Task material:
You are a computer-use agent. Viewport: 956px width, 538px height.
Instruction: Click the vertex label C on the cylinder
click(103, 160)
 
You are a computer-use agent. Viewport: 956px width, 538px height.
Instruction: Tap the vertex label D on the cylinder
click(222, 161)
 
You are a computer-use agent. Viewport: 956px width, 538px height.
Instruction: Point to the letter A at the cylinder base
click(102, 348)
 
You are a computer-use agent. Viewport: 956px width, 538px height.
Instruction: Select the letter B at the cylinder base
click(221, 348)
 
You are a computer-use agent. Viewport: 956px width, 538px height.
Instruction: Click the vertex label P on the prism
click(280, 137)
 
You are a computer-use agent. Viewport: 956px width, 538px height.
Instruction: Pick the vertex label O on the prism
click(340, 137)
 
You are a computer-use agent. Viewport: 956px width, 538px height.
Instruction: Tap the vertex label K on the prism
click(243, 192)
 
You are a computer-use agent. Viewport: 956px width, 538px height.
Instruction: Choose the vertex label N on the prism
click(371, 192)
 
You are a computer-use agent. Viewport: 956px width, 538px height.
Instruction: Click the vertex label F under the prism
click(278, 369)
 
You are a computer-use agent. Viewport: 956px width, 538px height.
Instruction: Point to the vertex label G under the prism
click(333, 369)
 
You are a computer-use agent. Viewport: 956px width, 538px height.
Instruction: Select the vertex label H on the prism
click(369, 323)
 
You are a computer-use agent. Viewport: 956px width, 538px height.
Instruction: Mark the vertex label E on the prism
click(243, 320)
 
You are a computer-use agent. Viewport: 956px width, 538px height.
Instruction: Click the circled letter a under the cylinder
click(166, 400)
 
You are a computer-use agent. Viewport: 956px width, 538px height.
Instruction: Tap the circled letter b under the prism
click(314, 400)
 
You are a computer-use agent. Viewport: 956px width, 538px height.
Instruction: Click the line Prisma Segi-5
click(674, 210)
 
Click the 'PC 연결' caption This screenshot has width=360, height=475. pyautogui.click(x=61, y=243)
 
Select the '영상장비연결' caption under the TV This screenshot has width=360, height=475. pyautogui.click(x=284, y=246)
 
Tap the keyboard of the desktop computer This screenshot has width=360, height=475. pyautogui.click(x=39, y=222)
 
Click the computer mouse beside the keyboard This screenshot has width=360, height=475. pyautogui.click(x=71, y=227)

What to produce:
Convert the lines above into a Markdown table with the columns "Number" and "Line", putting one line in each row and leaving out blank lines.

Right answer:
| Number | Line |
|---|---|
| 1 | You are a computer-use agent. Viewport: 956px width, 538px height. |
| 2 | Instruction: Click the vertex label C on the cylinder |
| 3 | click(103, 160) |
| 4 | You are a computer-use agent. Viewport: 956px width, 538px height. |
| 5 | Instruction: Tap the vertex label D on the cylinder |
| 6 | click(222, 161) |
| 7 | You are a computer-use agent. Viewport: 956px width, 538px height. |
| 8 | Instruction: Point to the letter A at the cylinder base |
| 9 | click(102, 348) |
| 10 | You are a computer-use agent. Viewport: 956px width, 538px height. |
| 11 | Instruction: Select the letter B at the cylinder base |
| 12 | click(221, 348) |
| 13 | You are a computer-use agent. Viewport: 956px width, 538px height. |
| 14 | Instruction: Click the vertex label P on the prism |
| 15 | click(280, 137) |
| 16 | You are a computer-use agent. Viewport: 956px width, 538px height. |
| 17 | Instruction: Pick the vertex label O on the prism |
| 18 | click(340, 137) |
| 19 | You are a computer-use agent. Viewport: 956px width, 538px height. |
| 20 | Instruction: Tap the vertex label K on the prism |
| 21 | click(243, 192) |
| 22 | You are a computer-use agent. Viewport: 956px width, 538px height. |
| 23 | Instruction: Choose the vertex label N on the prism |
| 24 | click(371, 192) |
| 25 | You are a computer-use agent. Viewport: 956px width, 538px height. |
| 26 | Instruction: Click the vertex label F under the prism |
| 27 | click(278, 369) |
| 28 | You are a computer-use agent. Viewport: 956px width, 538px height. |
| 29 | Instruction: Point to the vertex label G under the prism |
| 30 | click(333, 369) |
| 31 | You are a computer-use agent. Viewport: 956px width, 538px height. |
| 32 | Instruction: Select the vertex label H on the prism |
| 33 | click(369, 323) |
| 34 | You are a computer-use agent. Viewport: 956px width, 538px height. |
| 35 | Instruction: Mark the vertex label E on the prism |
| 36 | click(243, 320) |
| 37 | You are a computer-use agent. Viewport: 956px width, 538px height. |
| 38 | Instruction: Click the circled letter a under the cylinder |
| 39 | click(166, 400) |
| 40 | You are a computer-use agent. Viewport: 956px width, 538px height. |
| 41 | Instruction: Tap the circled letter b under the prism |
| 42 | click(314, 400) |
| 43 | You are a computer-use agent. Viewport: 956px width, 538px height. |
| 44 | Instruction: Click the line Prisma Segi-5 |
| 45 | click(674, 210) |
| 46 | Click the 'PC 연결' caption This screenshot has width=360, height=475. pyautogui.click(x=61, y=243) |
| 47 | Select the '영상장비연결' caption under the TV This screenshot has width=360, height=475. pyautogui.click(x=284, y=246) |
| 48 | Tap the keyboard of the desktop computer This screenshot has width=360, height=475. pyautogui.click(x=39, y=222) |
| 49 | Click the computer mouse beside the keyboard This screenshot has width=360, height=475. pyautogui.click(x=71, y=227) |